Pope Francis has invited all people to reflect on the important work of building peace. In this month’s Contemplations on Peace & Justice, Fr. David Poirier, SA, Justice, Peace & Integrity of Creation Promoter (JPIC) for the Friars of the Atonement offers an ecumenical perspective on American politics.
Learn more about Fr. David Poirier, SA here.
An Inconvenient World
In his encyclical Laudato Sì Pope Francis asserts that all creation holds this world we inhabit in common and that we are all connected. Insofar as I am not the sole proprietor of the earth but must perforce share it with the rest of humanity (not to mention all the other living beings God created) I have an obligation to steward the earth and my place in it so as not to trespass on the rightful place of others around me. Contrary to Cain’s wishful thinking, I am my brother’s keeper. While I may glory in my personal freedom, the very fact that I am not alone in this world must remind me that my personal freedom does not trump the freedom of those around me.

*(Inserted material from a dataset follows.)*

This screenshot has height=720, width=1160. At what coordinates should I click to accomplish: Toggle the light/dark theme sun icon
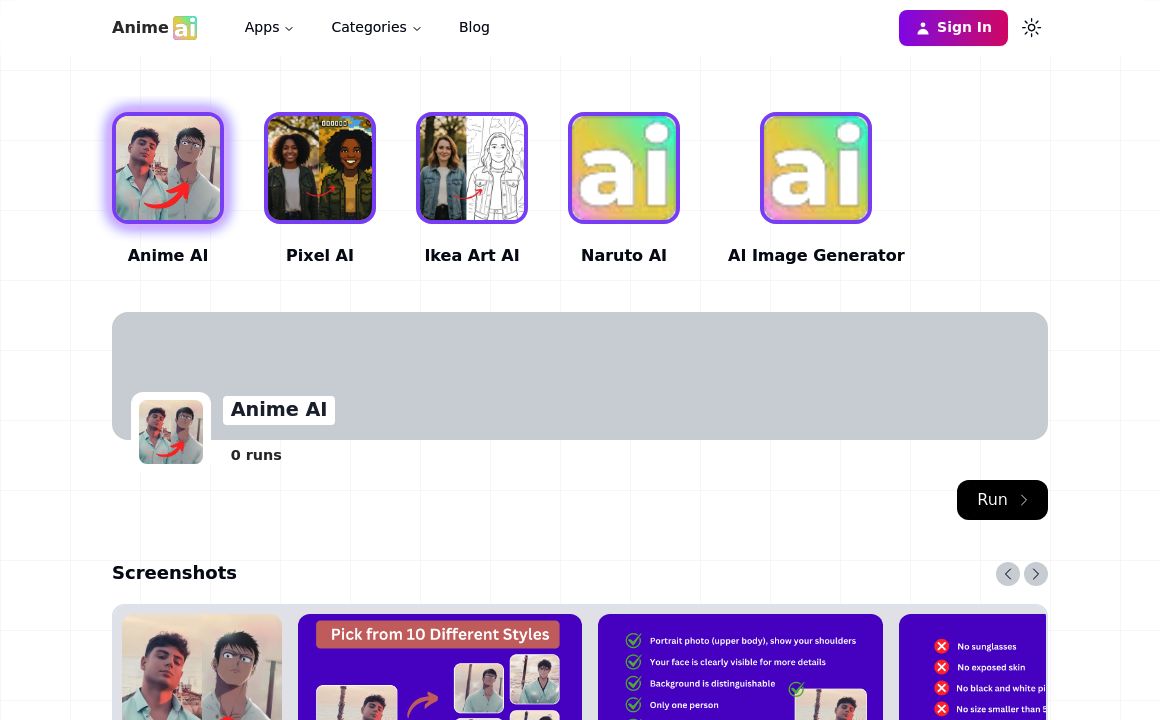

While I have the freedom to smoke cigarettes those around me have a God-given right to breathe air free from my pollution. The freedom to extract minerals from the land I own does not mean that I am free to render local groundwater unfit for human consumption or the local air poisonous to breathe. The only absolutely unrestricted freedom belongs to God alone. All other rights and freedoms are relative to the rights and freedoms of others. Personal wealth, power or prestige (much though we would like to think otherwise) do not absolve us from respecting the legitimate rights and freedoms of others. Herein lies much of the friction that all too often erupts into conflict, local, national, or international, armed or otherwise. The mistaken notion that I am free to disregard or even trample the rights of others is at the heart of most human conflicts and is simultaneously at the heart of the ecological crisis looming on the horizon.
As the ice caps disappear and the glaciers recede at an alarming rate the sea level continues to rise, threatening to submerge a considerable portion of the dry land we live on. The island nation of Kiribati is in serious danger of sinking entirely beneath the waves and disappearing forever. With a population of some 117,000, it might be easy to think that relocation of such a small number of people would be a relatively simple matter. However, relocating the ten to fifty million Chinese who presently live less than six meters above sea level is another matter altogether, not to mention the additional ten to fifty million Indians and Bangladeshis who will lose everything to the sea.
Nor is the United States immune from the ravages of rising sea levels: the boroughs of Brooklyn and Queens will be largely gone while New Orleans and the Florida Keys will pretty much cease to exist. Coastal megacities worldwide are in danger. In Europe, the Netherlands would lose approximately 90% of its land area, and the list of threatened places is not in any danger of growing shorter. If sea levels rise by six meters by the year 2100, less than 80 years from now, more than 200,000,000 people will be flooded out.
The dire consequences of rising sea levels cited above are based only on a rise of six meters. Scientists studying previous periods of polar ice cap melt over millions of years suggest that the average minimum rise in these events is eighty meters. The mind boggles!
There is a great deal of disagreement on the root causes of the current rise in sea levels, but the fact of that rise is indisputable. As polar ice melts and ocean temperatures increase there is both more water to deal with and “bigger” water (seawater expands with increased temperature thus taking up more space.)
What has caused the warming of the earth’s atmosphere and oceans? Much ink has been spilled on that question these past few decades. Most scientists blame the increased rate of warming on greenhouse gasses. Minimizing the emission of these is a reasonable first step in slowing the rate of global warming. That reasonable first step, however, would impinge on the convenience of many in the so-called advanced societies. Producers of fossil fuels would lose trillions of dollars or more in revenue. Using public transport rather than one’s own personal vehicle is completely unthinkable for many. The other implications of habit changes that would have to occur to accomplish even this first step would be sizable and mightily resisted by most of us.
The notion that we may personally lose far more than the convenience of our cars should shake us out of our complacency. Perhaps I can dull my conscience to the point that I can ignore the impact of my freedom to choose on those less fortunate or those in far-off lands. However, when the realization dawns that my freedom to choose impacts and endangers those very freedoms and even my own existence, it is time to take serious steps, no matter how inconvenient.